What is expected
In the records below, take the line with "[button] (42, 899)" and all lines after it, and copy them exactly, pictures excluded.
[[ Records provided open ]]
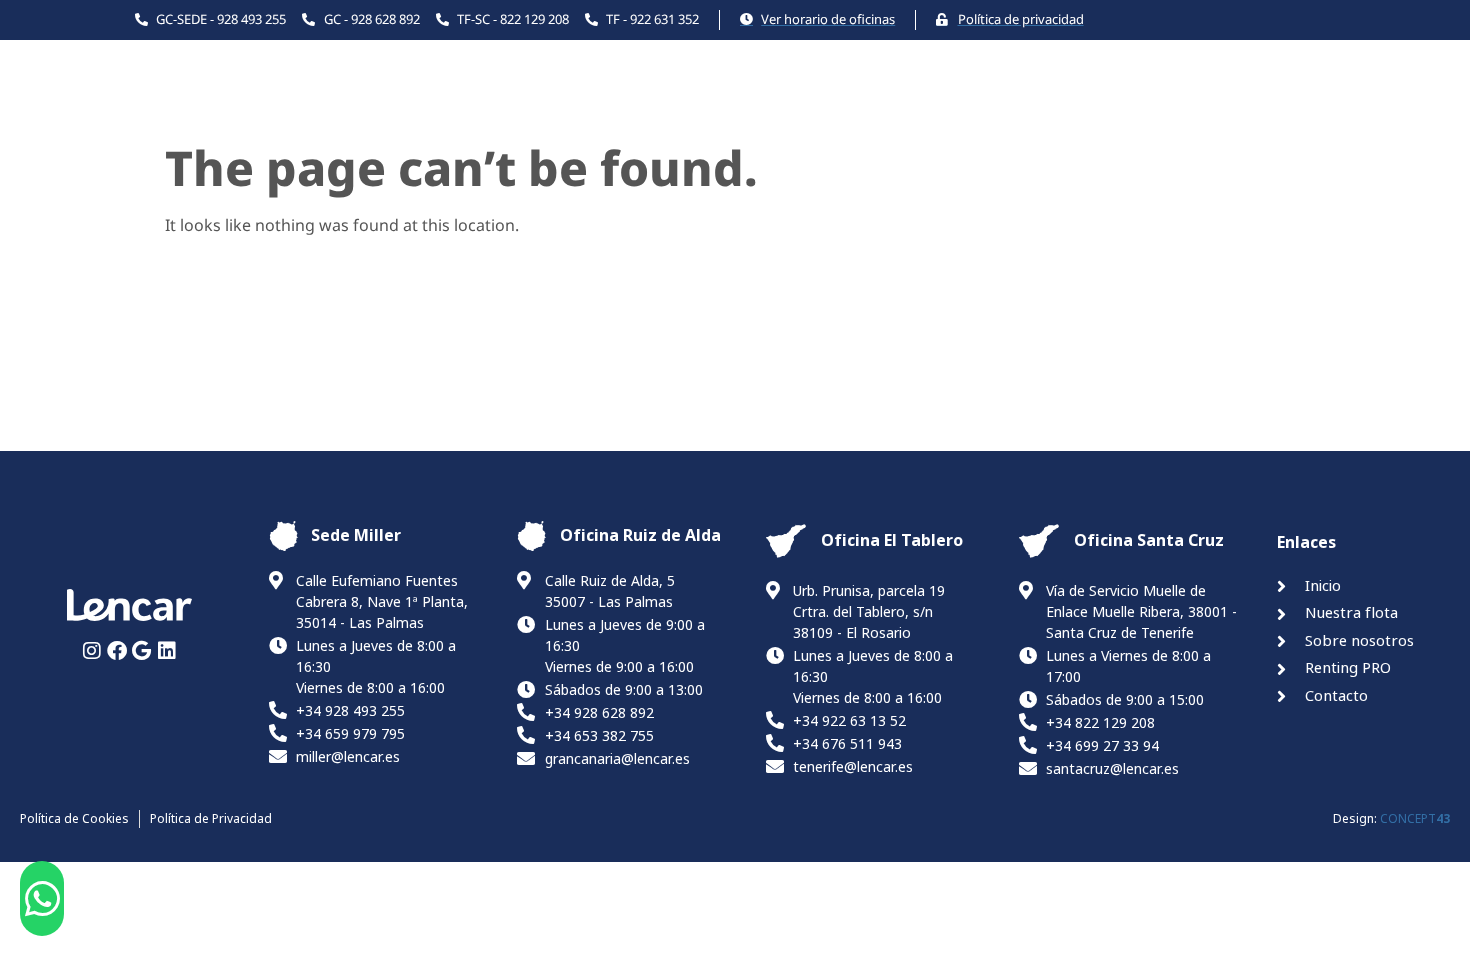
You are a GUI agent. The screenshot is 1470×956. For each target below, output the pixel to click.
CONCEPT (1415, 819)
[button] (42, 899)
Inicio (589, 106)
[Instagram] (92, 651)
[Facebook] (117, 651)
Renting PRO (1035, 106)
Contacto (1164, 106)
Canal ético (1286, 106)
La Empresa (872, 106)
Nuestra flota (706, 106)
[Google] (142, 651)
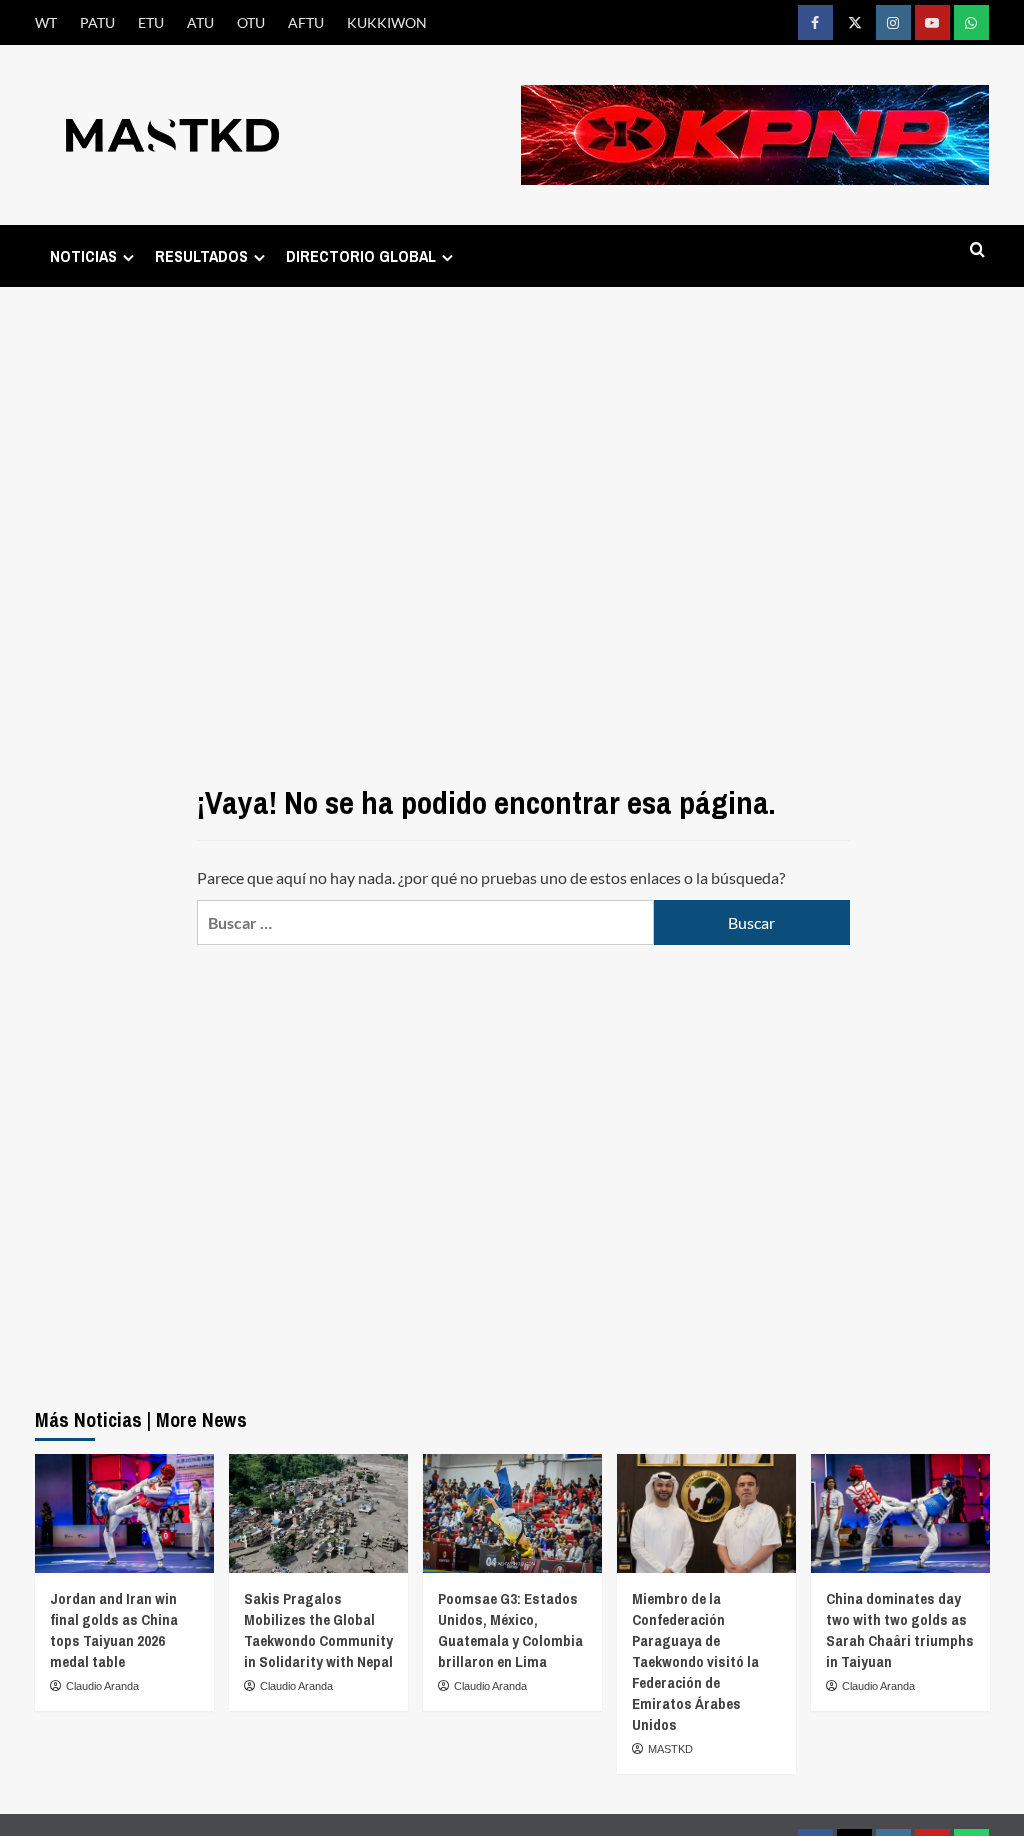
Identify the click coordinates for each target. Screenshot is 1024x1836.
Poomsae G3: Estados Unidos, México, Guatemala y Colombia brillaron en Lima (510, 1630)
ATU (200, 22)
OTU (251, 22)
[[ Records provided closed ]]
Exercise answer
[button] (42, 899)
Inicio (589, 106)
[Instagram] (92, 651)
[Facebook] (117, 651)
Renting PRO (1035, 106)
Contacto (1164, 106)
Canal ético (1286, 106)
La Empresa (872, 106)
Nuestra flota (706, 106)
[Google] (142, 651)
Identify the click coordinates for each target. Screenshot is 1024x1836.
Poomsae G3: Estados Unidos, México, Guatemala y Colombia brillaron en Lima (510, 1630)
ATU (200, 22)
OTU (251, 22)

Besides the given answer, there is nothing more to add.